Instruction → Copy out every line of the data below word for word, keeping the original order.

Word and element location data →
++++++++++

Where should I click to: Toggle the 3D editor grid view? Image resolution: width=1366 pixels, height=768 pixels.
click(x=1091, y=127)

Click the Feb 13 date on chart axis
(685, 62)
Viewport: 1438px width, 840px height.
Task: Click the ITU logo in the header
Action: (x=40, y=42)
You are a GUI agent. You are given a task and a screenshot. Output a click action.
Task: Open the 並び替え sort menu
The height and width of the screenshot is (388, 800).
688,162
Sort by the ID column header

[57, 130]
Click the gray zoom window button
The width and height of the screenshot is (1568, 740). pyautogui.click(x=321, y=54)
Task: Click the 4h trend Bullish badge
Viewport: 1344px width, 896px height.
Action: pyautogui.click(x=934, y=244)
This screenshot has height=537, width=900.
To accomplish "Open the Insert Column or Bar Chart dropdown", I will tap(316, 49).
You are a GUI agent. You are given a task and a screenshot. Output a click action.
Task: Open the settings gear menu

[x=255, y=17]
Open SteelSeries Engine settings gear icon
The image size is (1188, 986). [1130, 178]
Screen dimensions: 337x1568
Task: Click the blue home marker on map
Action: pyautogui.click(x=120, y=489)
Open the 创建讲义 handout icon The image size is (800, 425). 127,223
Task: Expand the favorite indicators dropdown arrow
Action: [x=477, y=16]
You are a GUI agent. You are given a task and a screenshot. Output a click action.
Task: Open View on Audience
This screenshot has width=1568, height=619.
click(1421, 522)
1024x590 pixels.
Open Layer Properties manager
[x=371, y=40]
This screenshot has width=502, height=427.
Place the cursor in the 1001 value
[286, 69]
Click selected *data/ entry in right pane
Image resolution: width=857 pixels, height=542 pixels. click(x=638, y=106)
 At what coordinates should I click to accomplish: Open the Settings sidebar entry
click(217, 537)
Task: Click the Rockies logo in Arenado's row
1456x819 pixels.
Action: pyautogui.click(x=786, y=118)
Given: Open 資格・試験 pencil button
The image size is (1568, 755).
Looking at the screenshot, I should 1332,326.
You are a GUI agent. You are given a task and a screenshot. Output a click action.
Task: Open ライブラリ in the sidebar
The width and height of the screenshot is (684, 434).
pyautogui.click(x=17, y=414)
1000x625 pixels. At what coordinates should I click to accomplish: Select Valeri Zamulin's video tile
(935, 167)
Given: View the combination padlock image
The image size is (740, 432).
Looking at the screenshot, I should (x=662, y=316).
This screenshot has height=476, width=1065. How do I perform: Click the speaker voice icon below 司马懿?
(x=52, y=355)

++++++++++

Expected answer →
Where should I click to: Toggle the 3D editor grid view? Image resolution: width=1366 pixels, height=768 pixels.
click(x=1091, y=127)

Click the Feb 13 date on chart axis
(685, 62)
Viewport: 1438px width, 840px height.
Task: Click the ITU logo in the header
Action: (x=40, y=42)
You are a GUI agent. You are given a task and a screenshot. Output a click action.
Task: Open the 並び替え sort menu
The height and width of the screenshot is (388, 800).
688,162
Sort by the ID column header

[57, 130]
Click the gray zoom window button
The width and height of the screenshot is (1568, 740). pyautogui.click(x=321, y=54)
Task: Click the 4h trend Bullish badge
Viewport: 1344px width, 896px height.
Action: pyautogui.click(x=934, y=244)
This screenshot has height=537, width=900.
To accomplish "Open the Insert Column or Bar Chart dropdown", I will tap(316, 49).
You are a GUI agent. You are given a task and a screenshot. Output a click action.
Task: Open the settings gear menu

[x=255, y=17]
Open SteelSeries Engine settings gear icon
The image size is (1188, 986). [1130, 178]
Screen dimensions: 337x1568
Task: Click the blue home marker on map
Action: pyautogui.click(x=120, y=489)
Open the 创建讲义 handout icon The image size is (800, 425). 127,223
Task: Expand the favorite indicators dropdown arrow
Action: [x=477, y=16]
You are a GUI agent. You are given a task and a screenshot. Output a click action.
Task: Open View on Audience
This screenshot has width=1568, height=619.
click(1421, 522)
1024x590 pixels.
Open Layer Properties manager
[x=371, y=40]
This screenshot has width=502, height=427.
Place the cursor in the 1001 value
[286, 69]
Click selected *data/ entry in right pane
Image resolution: width=857 pixels, height=542 pixels. click(x=638, y=106)
 At what coordinates should I click to accomplish: Open the Settings sidebar entry
click(217, 537)
Task: Click the Rockies logo in Arenado's row
1456x819 pixels.
Action: pyautogui.click(x=786, y=118)
Given: Open 資格・試験 pencil button
The image size is (1568, 755).
Looking at the screenshot, I should 1332,326.
You are a GUI agent. You are given a task and a screenshot. Output a click action.
Task: Open ライブラリ in the sidebar
The width and height of the screenshot is (684, 434).
pyautogui.click(x=17, y=414)
1000x625 pixels. At what coordinates should I click to accomplish: Select Valeri Zamulin's video tile
(935, 167)
Given: View the combination padlock image
The image size is (740, 432).
Looking at the screenshot, I should (x=662, y=316).
This screenshot has height=476, width=1065. How do I perform: Click the speaker voice icon below 司马懿?
(x=52, y=355)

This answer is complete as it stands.